Kisah ABK Selamat Karena Pegangan Tangan di Laut Berjam-jam

Selasa, 21 Juni 2016 – 18:25 WIB
EVAKUASI: Tim SAR saat melakukan evakuasi korban tewas tenggelamnya Kapal Nusantara Dolpin Satu yang mengangkut pupuk di Perairan Kobar, Minggu (19/6). (FOTO: Rinduwan/Radar Sampit)

jpnn.com - PANGKALAN BUN- Kecelakaan laut terjadi di Perairan Tanjung Puting, Pangkalan Bun, Sabtu (18/6) malam waktu setempat. Kapal Kapal Nusantara Dolpin Satu yang mengangkut pupuk karam dihantam gelombang besar.

Akibatnya, satu orang tewas  dan dua lainnya hilang. Sebelas anak buah kapal (ABK) lainnya selamat. Setelah kapal tenggelam, belasan ABK langsung menyelamatkan diri dengan peralatan seadanya. Selama berjam-jam mereka berpegangan tangan agar tidak terbawa ombak.

BACA JUGA: Pengin Punya Bayi, Lha Kok Beli Dari Calo

Kapten Kapal Jago Santoso Eko (26) yang selamat dari kecelakaan itu menuturkan, kejadian tersebut berlangsung singkat. Pada Sabtu (18/6) malam lalu, kondisi cuaca sangat buruk. Gelombang tinggi disertai badai mengiringi perjalanan mereka.

”Kami dari Gresik aman-aman saja. Pas masuk perairan Kobar, tiba-tiba gelombang besar. Langsung mau menghindar karena gelombang tinggi," kata Jago sambil meringis kesakitan saat dirawat di Rumah Sakit Rakyat (RSR) Kumai, Minggu (19/6).

BACA JUGA: Banjir dan Longsor Terjang Sangihe, 4 Orang Tewas

Keadaan kian parah ketika kapal dihantam ombak dari samping kiri. Hal itu membuat posisi kapal langsung miring ke kanan. Tidak sampai sepuluh menit, kapal langsung karam.

”Cepet banget, nggak sampai sepuluh menitan, kapal miring langsung tenggelam. Saya langsung instruksikan ABK untuk melompat ke laut," ujarnya.

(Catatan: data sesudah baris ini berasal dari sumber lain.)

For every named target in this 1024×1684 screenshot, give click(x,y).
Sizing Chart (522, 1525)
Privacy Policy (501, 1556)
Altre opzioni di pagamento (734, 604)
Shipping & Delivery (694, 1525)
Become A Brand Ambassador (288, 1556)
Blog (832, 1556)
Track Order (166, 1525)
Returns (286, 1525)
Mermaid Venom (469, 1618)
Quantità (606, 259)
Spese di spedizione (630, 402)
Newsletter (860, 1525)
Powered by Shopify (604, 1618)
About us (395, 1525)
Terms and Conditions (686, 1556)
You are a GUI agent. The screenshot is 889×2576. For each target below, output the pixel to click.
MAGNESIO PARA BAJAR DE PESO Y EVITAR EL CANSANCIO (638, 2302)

BACA JUGA: Buru Buka Puasa, Braak... Pak Polisi Tewas Seketika

Ketika kapal miring, lanjutnya, ABK sudah siap melompat ke laut menggunakan pelampung. Hanya saja, ada ABK yang tak menggunakan pelampung, diduga karena situasi panik.

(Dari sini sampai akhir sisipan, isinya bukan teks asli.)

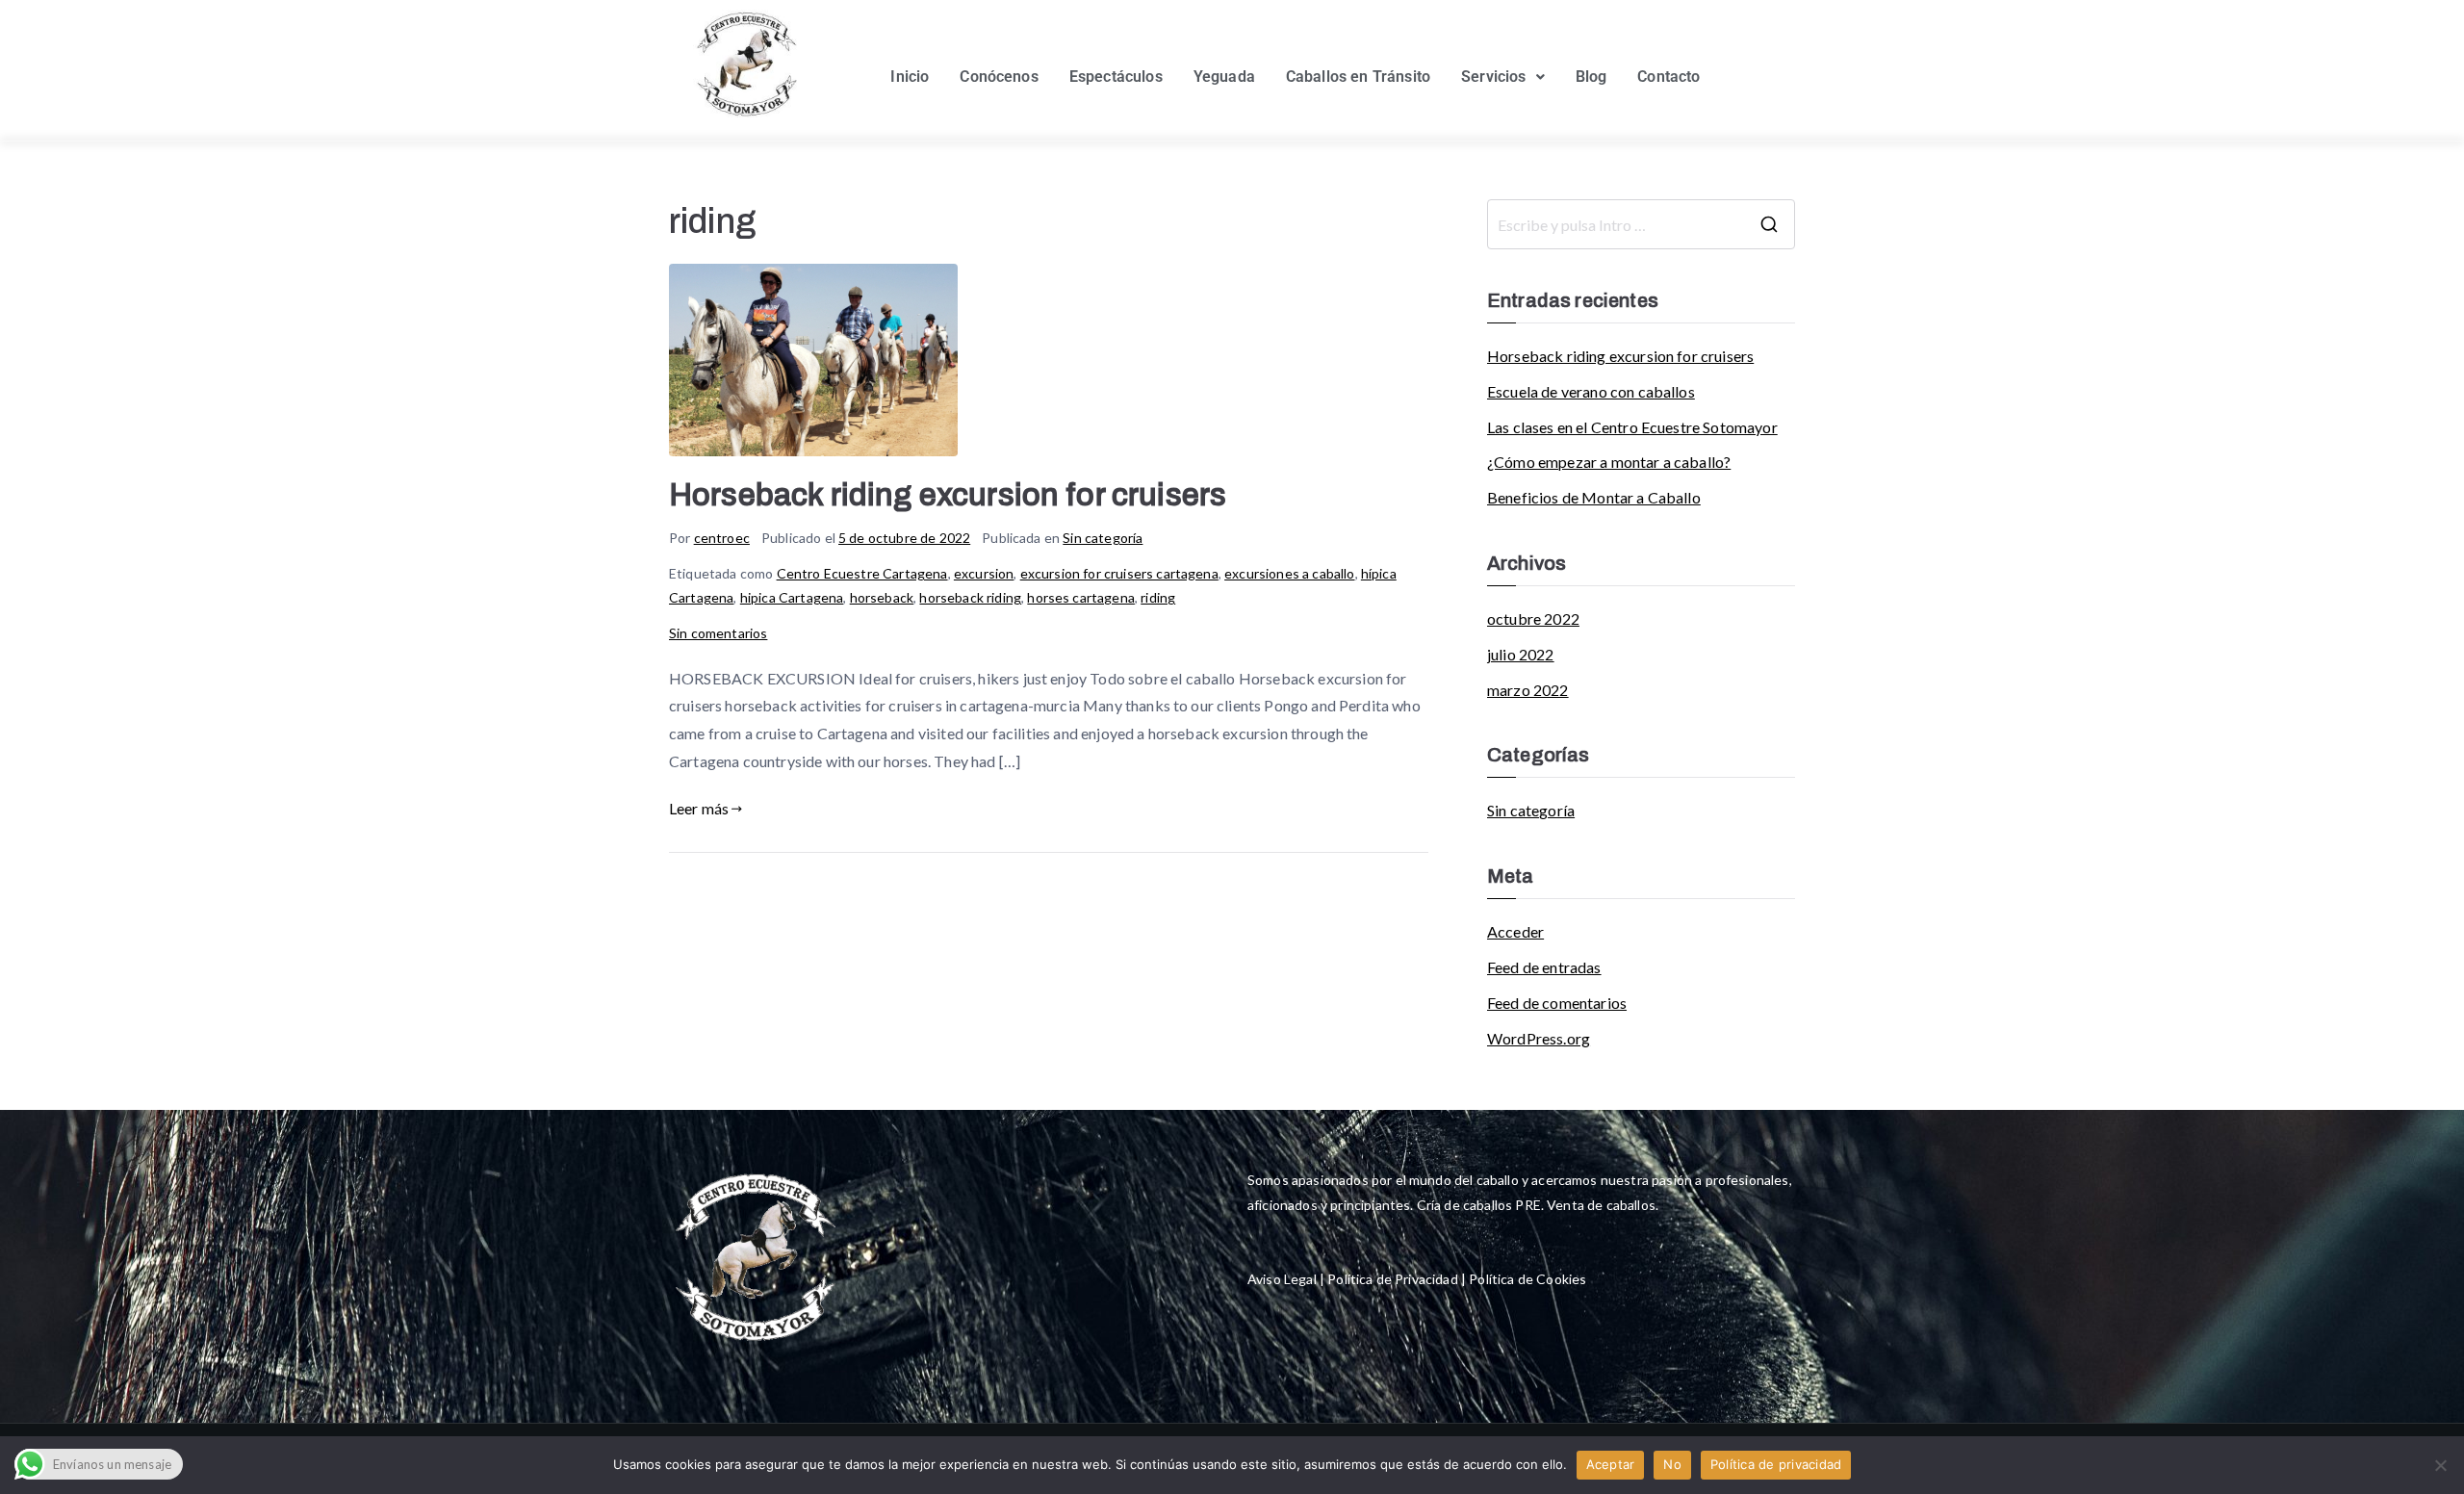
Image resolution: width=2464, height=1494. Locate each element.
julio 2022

”Saya kurang tahu. Semua panik dan yang dapat pelampung langsung nyebur masing-masing," ujarnya.

Menurut Jago, mereka melompat ke laut ketika gelombang masih tinggi, sehingga sempat tergulung ombak. Bahkan, ada yang dihantam badan kapal sehingga banyak yang luka-luka.

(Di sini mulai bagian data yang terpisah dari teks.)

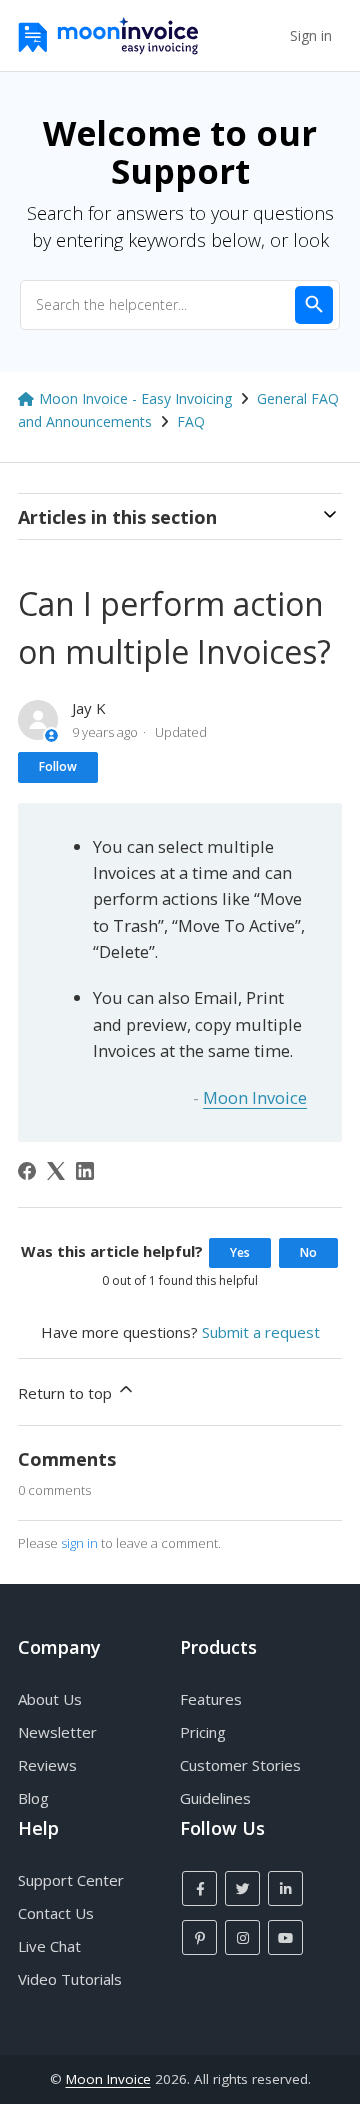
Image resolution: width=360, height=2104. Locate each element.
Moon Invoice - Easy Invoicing (135, 398)
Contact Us (56, 1913)
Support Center (71, 1880)
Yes (240, 1252)
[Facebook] (27, 1171)
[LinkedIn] (85, 1171)
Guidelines (215, 1798)
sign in (79, 1543)
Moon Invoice (255, 1097)
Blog (33, 1798)
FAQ (191, 421)
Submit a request (261, 1332)
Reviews (47, 1765)
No (308, 1252)
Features (211, 1699)
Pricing (203, 1732)
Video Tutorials (70, 1979)
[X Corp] (56, 1171)
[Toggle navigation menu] (265, 36)
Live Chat (49, 1946)
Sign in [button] (311, 35)
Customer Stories (240, 1765)
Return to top (67, 1393)
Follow (58, 766)
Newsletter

”Kami digulung ombak dan pasrah saja. Saat di laut berusaha cari temen-temen dan setiap ketemu kami langsung berpegangan tangan agar tidak lepas lagi," katanya sambil meneteskan air mata.

Saat diombang-ambing gelombang di tengah laut, menurut Jago, tidak ada peralatan lain selain pelampung. ”Saya tidak tahu satu per satu teman saya. Yang penting pegangan tangan dan pokoknya campur aduk, antara mati dan hidup," ujarnya.

Di tengah kondisi seperti itu, Jago selalu berdoa dan ingin memperbaiki apa yang telah dilakukan. ”Jika masih diberi umur, saya akan perbaiki hidup saya. Itu janji saya sama Allah," tuturnya sambil berlinang air mata. (rin/ign/jos/jpnn)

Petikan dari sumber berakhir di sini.